• _Data to process_
━━━━━━━━
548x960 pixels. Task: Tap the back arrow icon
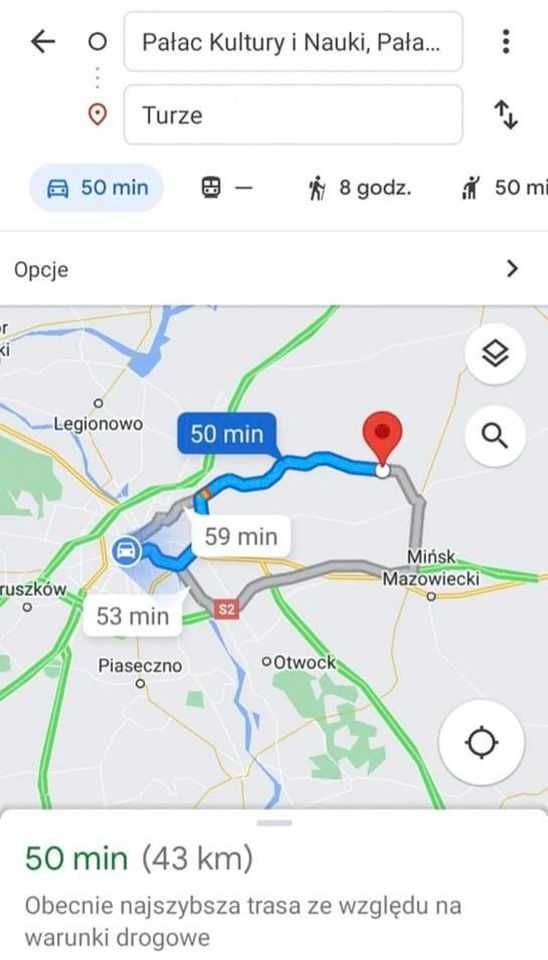(43, 42)
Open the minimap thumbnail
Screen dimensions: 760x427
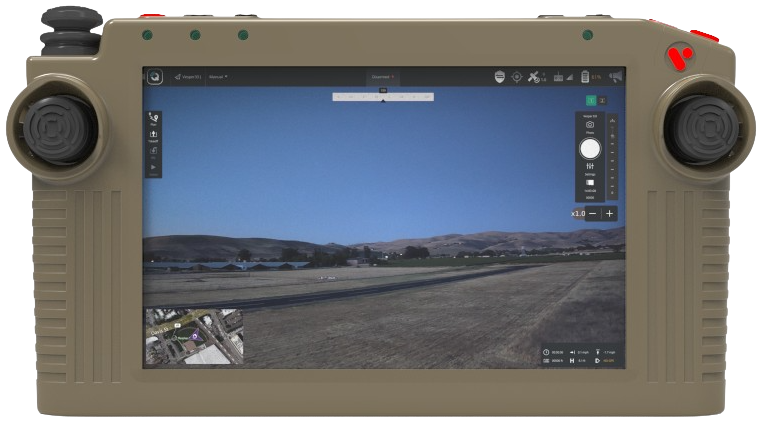tap(194, 336)
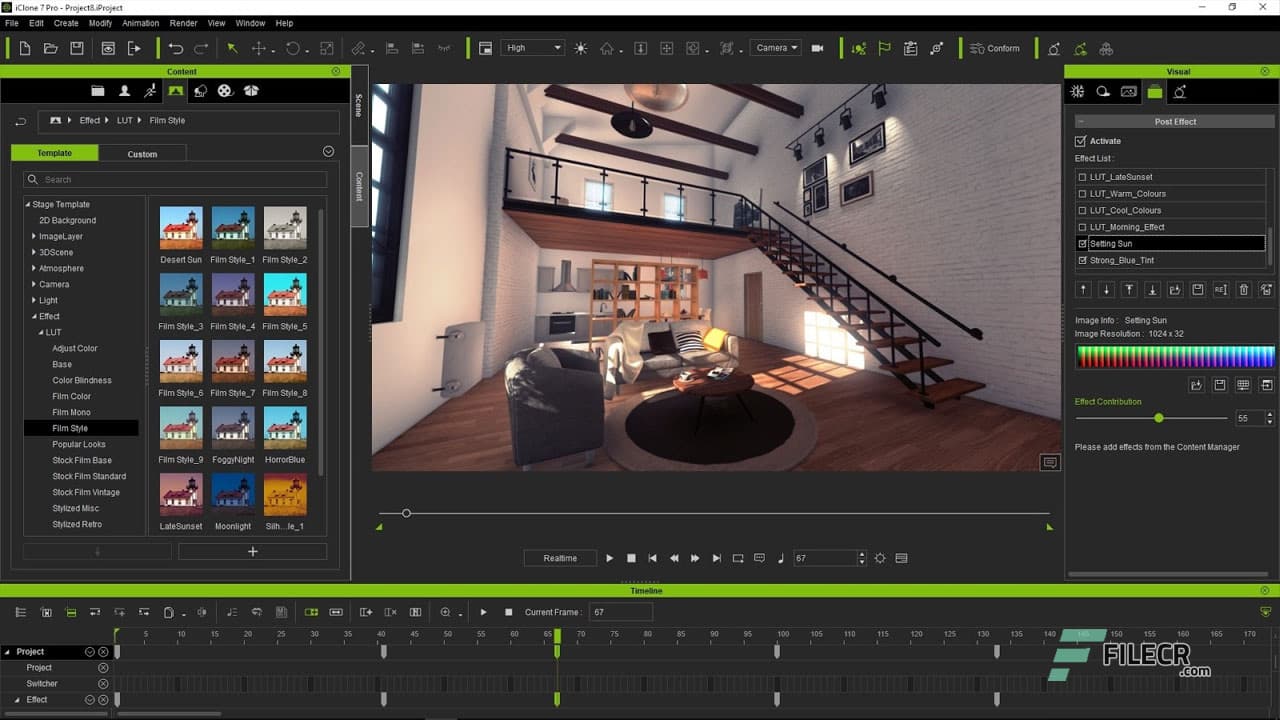Viewport: 1280px width, 720px height.
Task: Click the trash icon to delete an effect
Action: click(1243, 289)
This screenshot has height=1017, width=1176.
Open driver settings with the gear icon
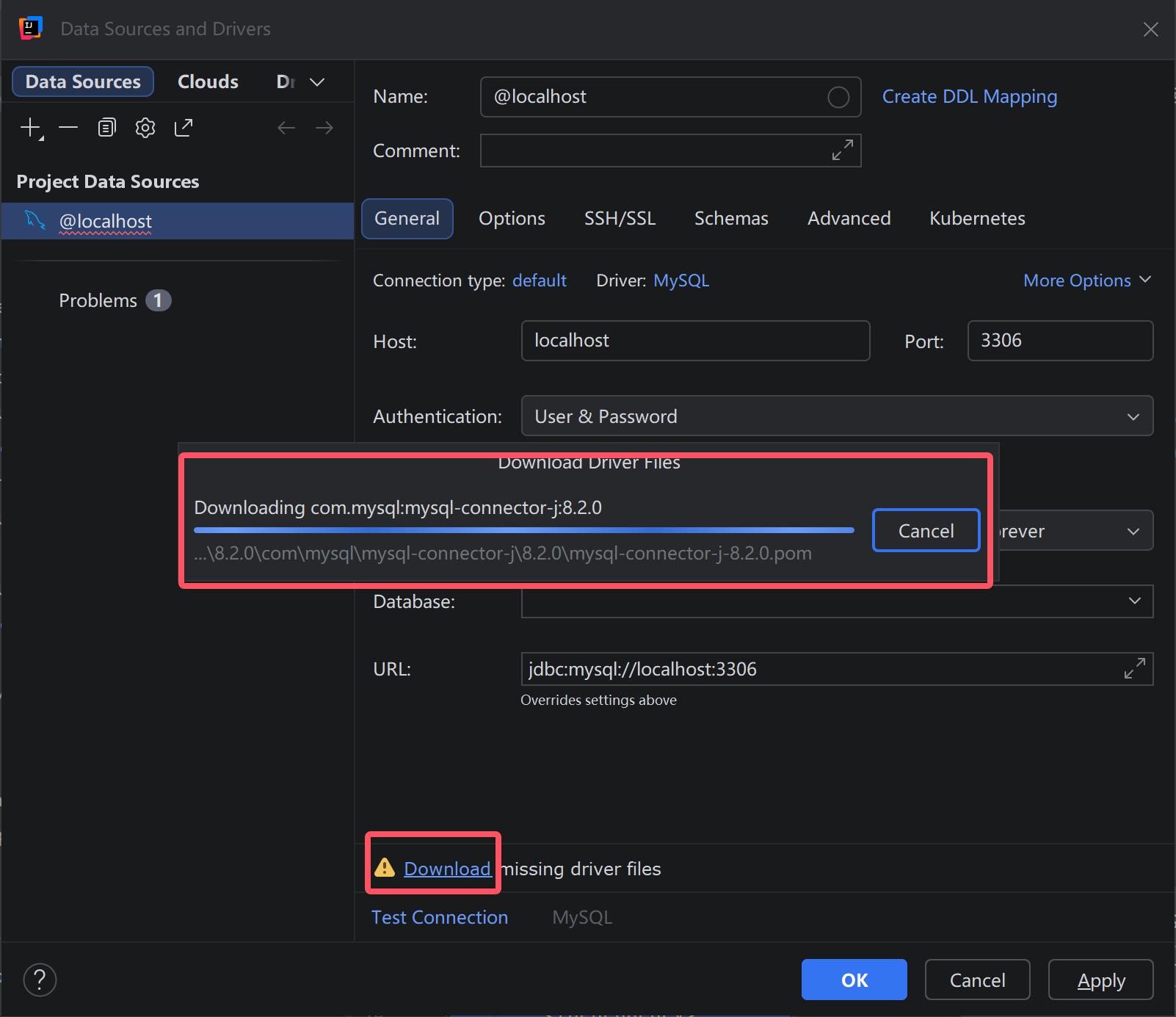(145, 128)
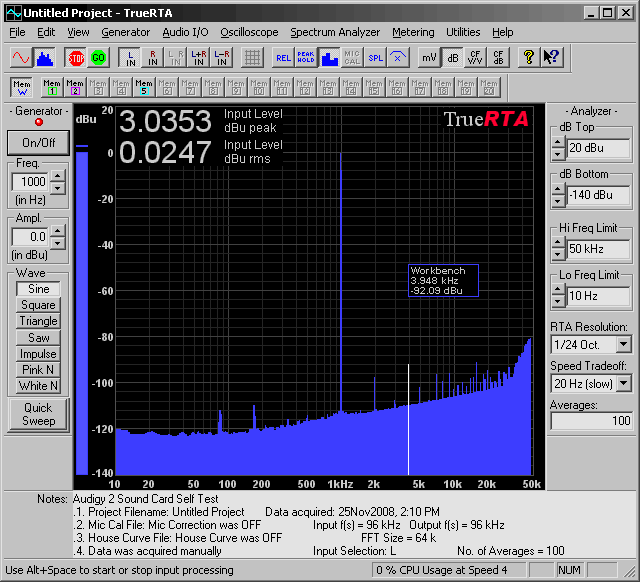Screen dimensions: 640x582
Task: Click the red STOP icon in toolbar
Action: point(75,57)
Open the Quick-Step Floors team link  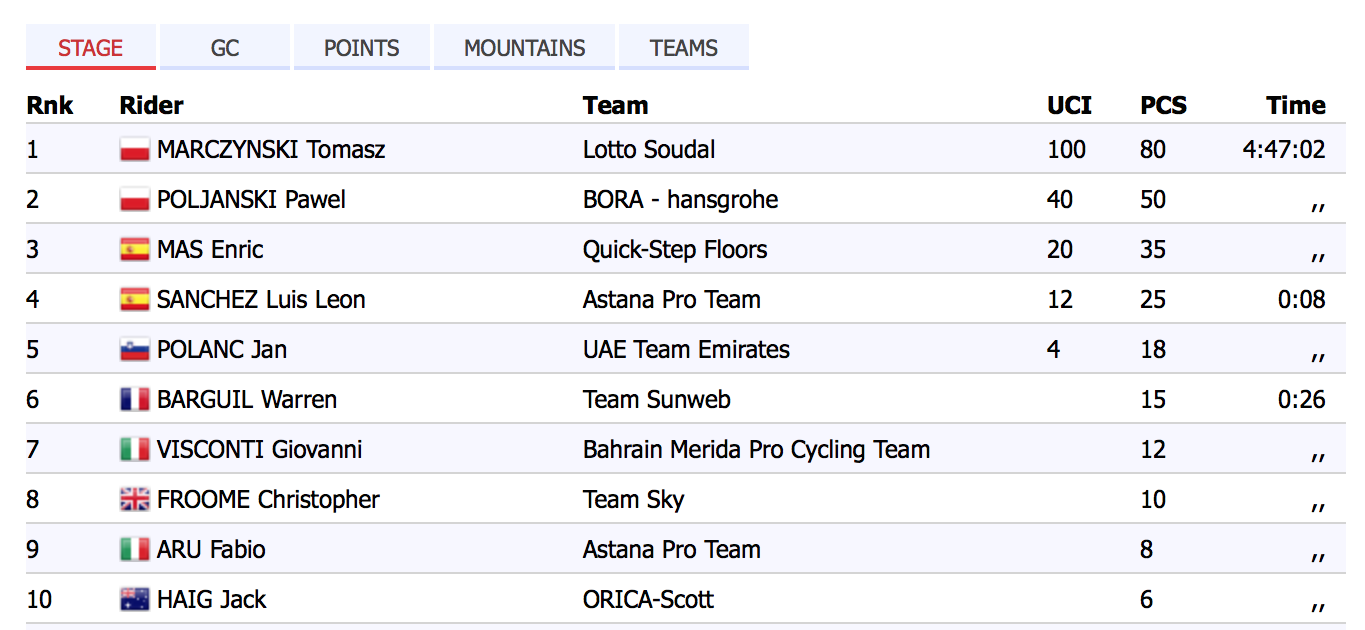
━━━━━━━━
• _Prompt_
Return the data word for word without its pictures.

• _Final answer_
548x960 pixels. Task: Tap the back arrow icon
(43, 42)
Open the minimap thumbnail
Screen dimensions: 760x427
tap(194, 336)
Viewport: 1280px width, 720px height.
Task: Click the trash icon to delete an effect
Action: click(1243, 289)
This screenshot has height=1017, width=1176.
Open driver settings with the gear icon
(145, 128)
Screen dimensions: 640x582
Task: Click the red STOP icon in toolbar
Action: point(75,57)
Open the Quick-Step Floors team link  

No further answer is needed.